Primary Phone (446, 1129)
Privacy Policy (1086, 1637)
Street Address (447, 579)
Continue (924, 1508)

^^^^^^^^

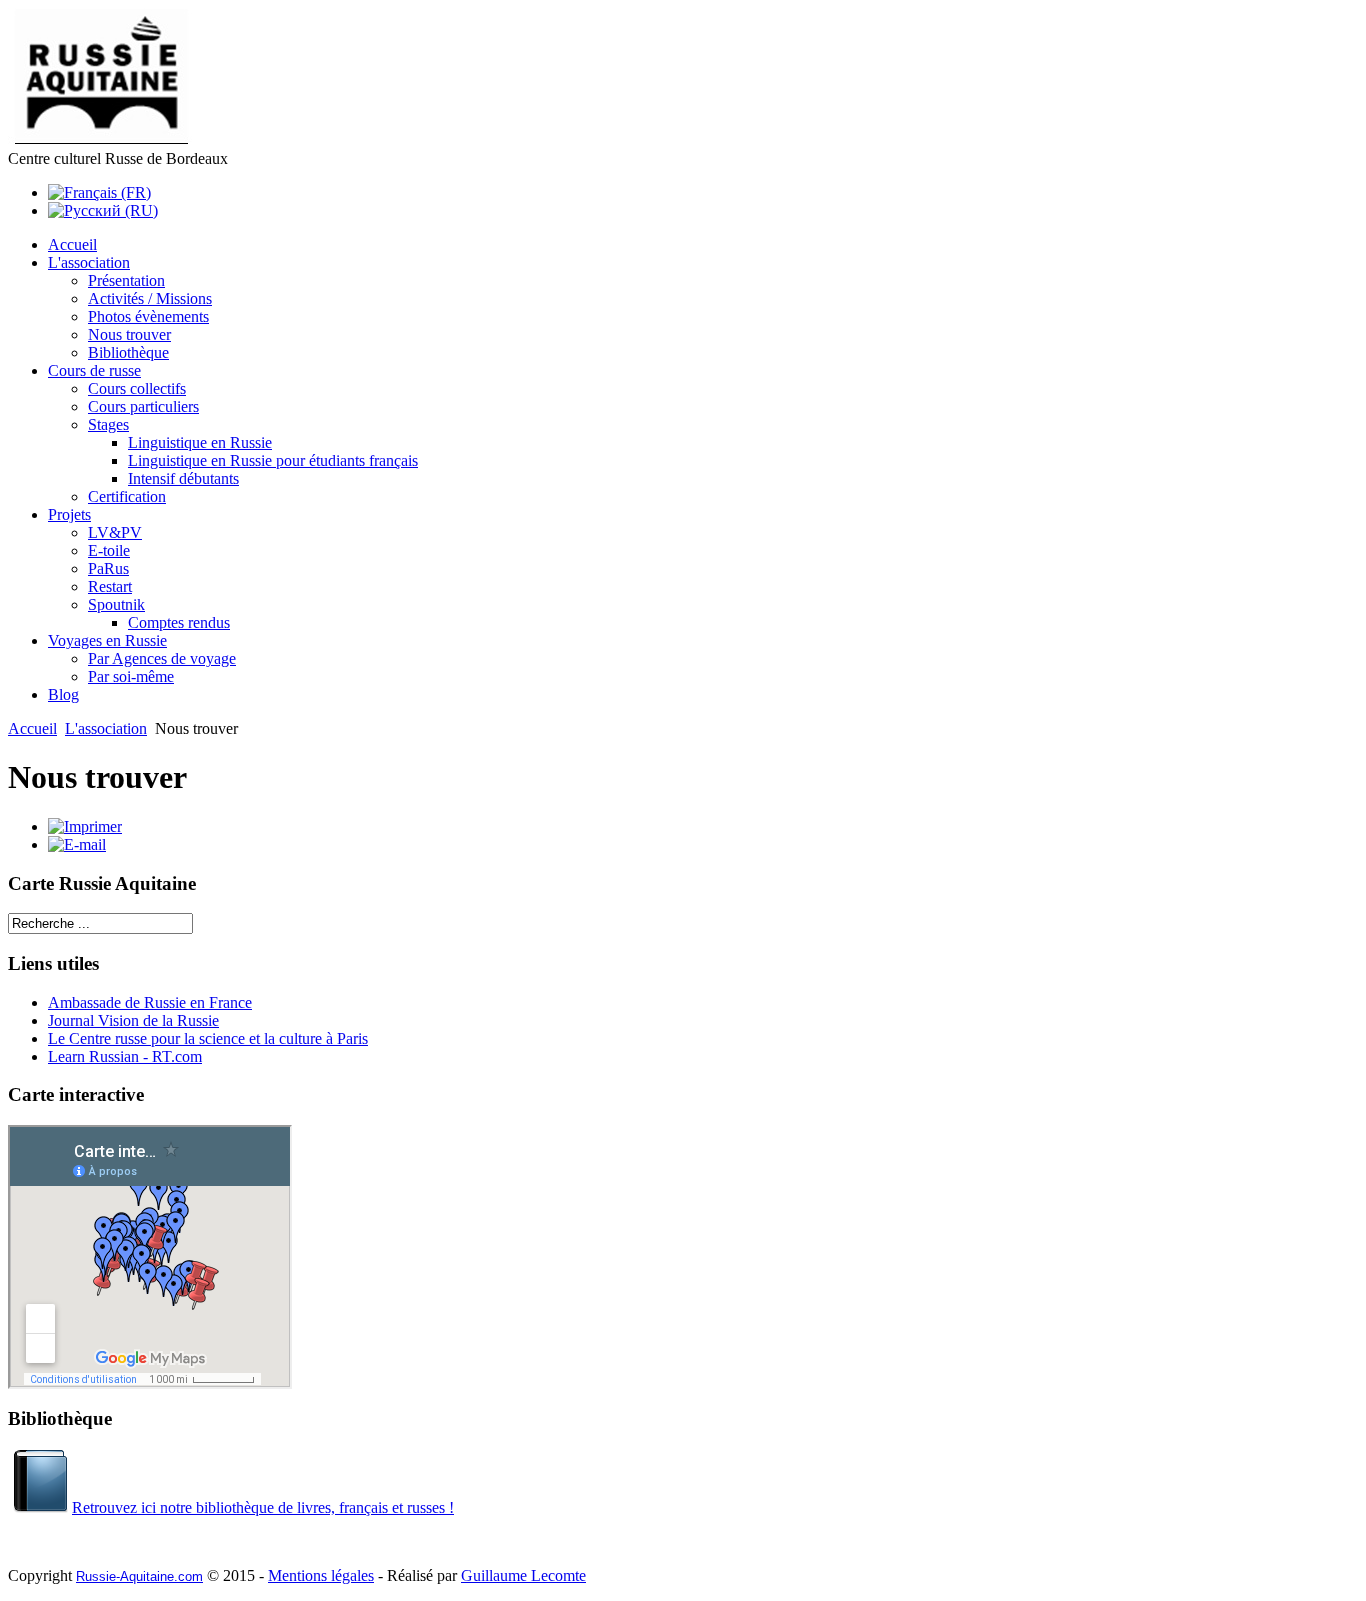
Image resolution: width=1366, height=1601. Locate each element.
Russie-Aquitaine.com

^^^^^^^^

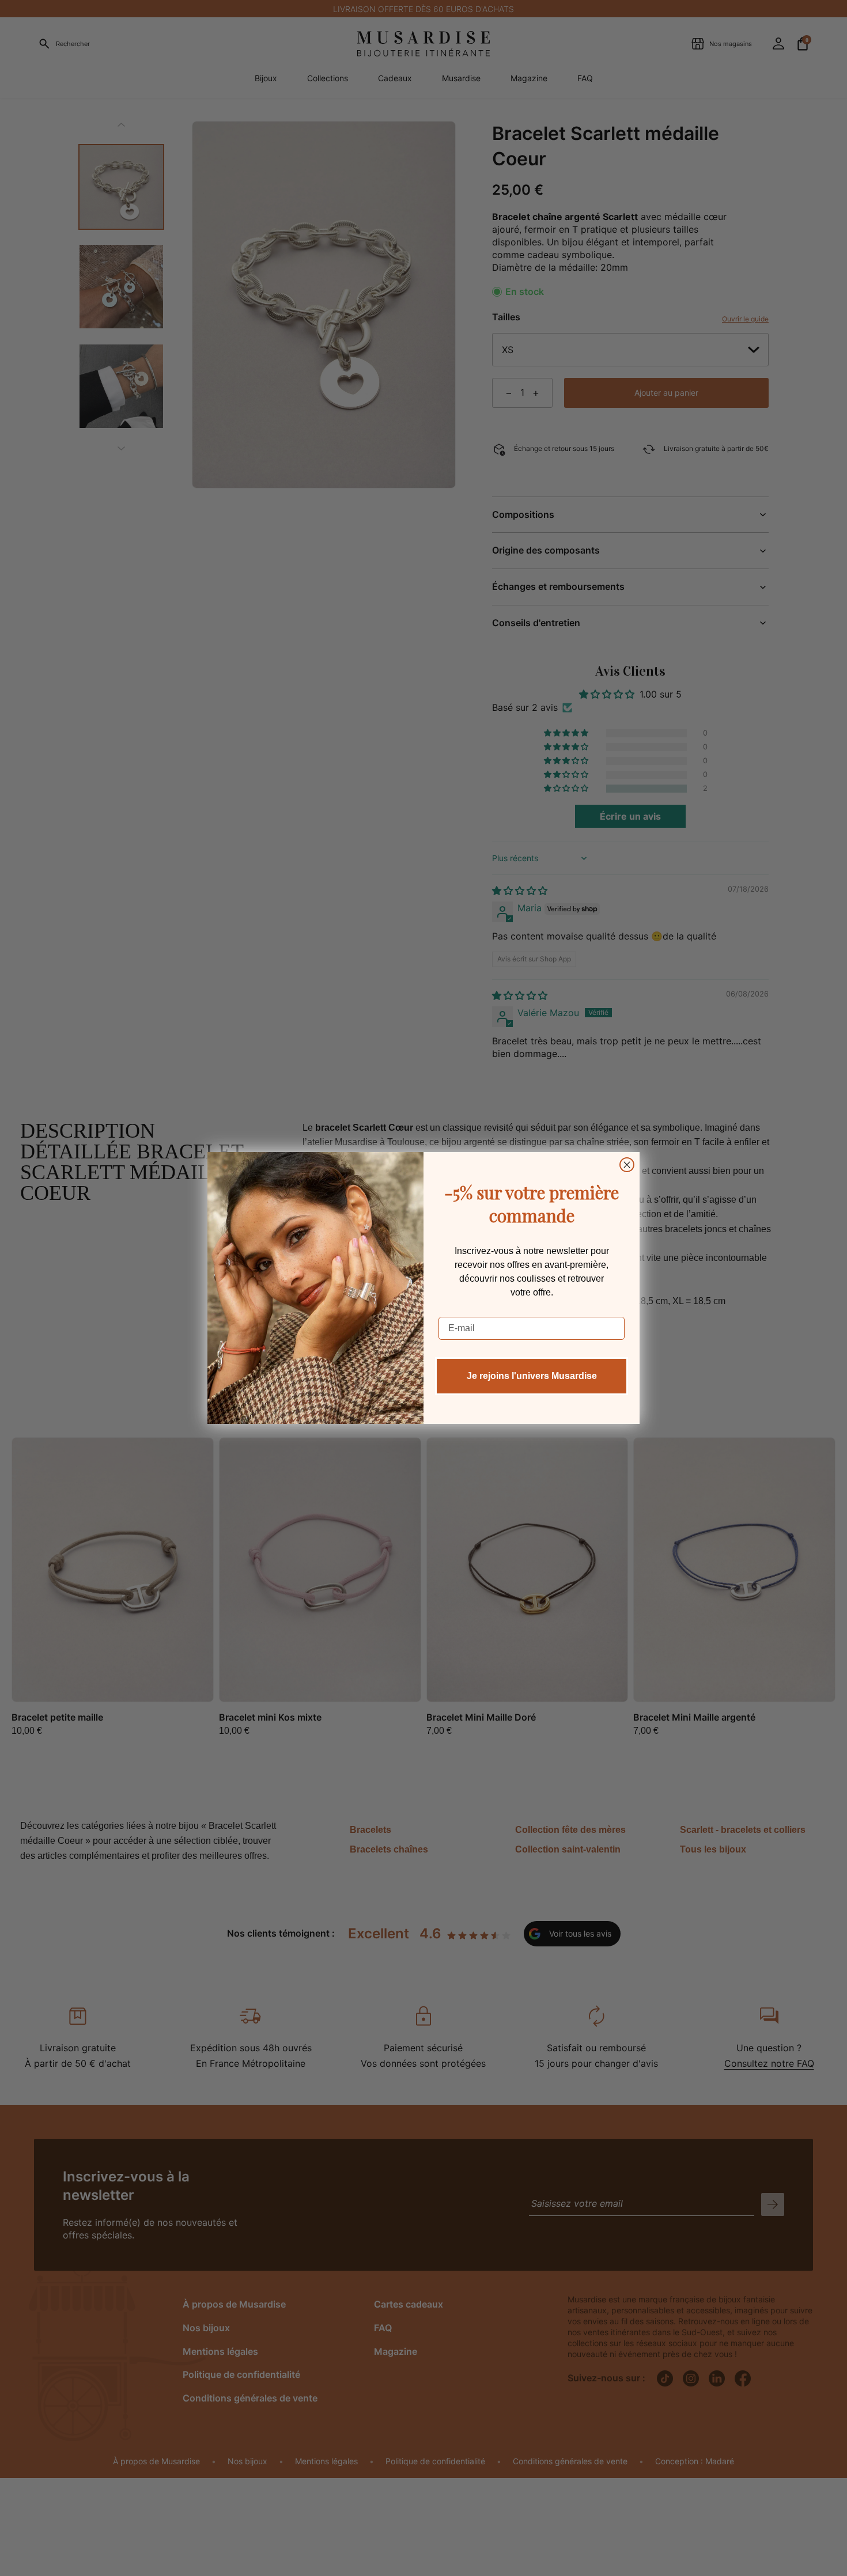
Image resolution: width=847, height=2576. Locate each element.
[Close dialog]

^^^^^^^^

◆ EXERCISE DETAILS: Among the entries above, how many lines hold the string "each"? Give the number by itself.

◆ ANSWER BOX: 2